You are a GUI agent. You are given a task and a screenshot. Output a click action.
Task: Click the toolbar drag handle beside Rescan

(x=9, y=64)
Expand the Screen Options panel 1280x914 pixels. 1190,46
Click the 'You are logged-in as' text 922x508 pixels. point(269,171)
...
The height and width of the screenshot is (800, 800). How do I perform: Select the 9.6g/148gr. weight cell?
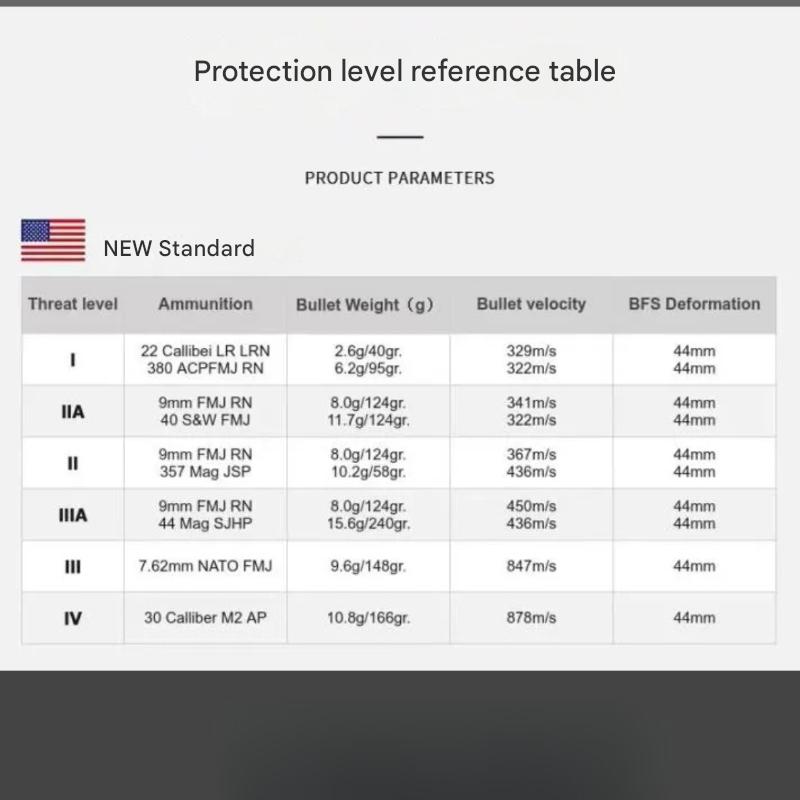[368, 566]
---
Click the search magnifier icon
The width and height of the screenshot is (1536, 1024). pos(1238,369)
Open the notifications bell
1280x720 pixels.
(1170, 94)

■ **ASSIGNMENT**
Looking at the records above, return exactly the lines from the line with "Expand the Screen" to the line with "Click the 'You", both ends included.

■ **TASK ANSWER**
Expand the Screen Options panel 1280x914 pixels. 1190,46
Click the 'You are logged-in as' text 922x508 pixels. point(269,171)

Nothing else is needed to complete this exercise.